Traditional advertising providers do not want you to know your response rate. They will tell you about their demographics, distribution, reach etc…, but only you can measure the actual performance of the advertisement.

Knowing your response rate gives you leverage. When the advertising salesman comes around to get you to renew your ads, you will have response rate data specific to that advertisement and you can use that data to negotiate your next ad buy. If you run an ad and find that the response rate is less than ideal for the money you spent, just tell the salesman you will not pay the same rate because the ad is not performing well enough to justify the spend.

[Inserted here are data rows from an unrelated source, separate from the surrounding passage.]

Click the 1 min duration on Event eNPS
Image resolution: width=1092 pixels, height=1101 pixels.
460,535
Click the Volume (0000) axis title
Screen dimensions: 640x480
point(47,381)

If the response rate on that ad campaign is terrible, tell them you want a discounted rate to continue or just tell them to forget it and you’ll shift your ad dollars elsewhere.

Once you know how your ads are performing, you are in the driver’s seat.

By tracking your advertising performance, you will be able to trim your ad budget and increase your effectiveness.

Comments

Measuring ROI: Customer Acquisition Cost — 3 Comments

  1. Good article. I’m going through this exercise right now trying to set this up in our CRM. The CPL makes lots of sense and I’m able to do this. I’ll be able to set up specific phone numbers for offline ads. However, when figuring out the cost per sale for offline sales (lead comes in and spending time is required over a couple phone calls, demos, emails in order to convert the lead), your calculations do not take into account the salary, commission, overhead required to convert that lead). What is a practical way to track this for each leadsource or campaign? I assume that each ad/campaign will bring in leads that require different closing times depending on the demographic it’s reaching and the medium. E.g Conversion time from leads gathered at a presentation will be different from those gathered from a newspaper ad.

    Thoughts? Advice?

  2. Agreed, some leads will require more effort to nurture and close. I didn’t get into that in the article because I just covered the basics, but I see where you are coming from. I also understand that depending on what types of leads you are chasing and the sources they are coming from will make a difference in the overall lead cost due to time and effort spent in the process.

    …your calculations do not take into account the salary, commission, overhead required to convert that lead). What is a practical way to track this for each leadsource or campaign?

    You would have to average those closing costs (time, salary, effort, etc…) to be able to calculate the ROI more accurately depending on the type of lead and what kind of care and feeding it requires to close. You will probably find that leads from certain sources or that different types of leads will not require as much effort as others.

    Once you establish an average “closing cost” for each type of lead (phone, web inquiry, presentations, offline ads, etc…) apart from the ad spend, you should be able to tweak you calculations for each lead type to get a more accurate figure for the “actual” CPL on each lead type.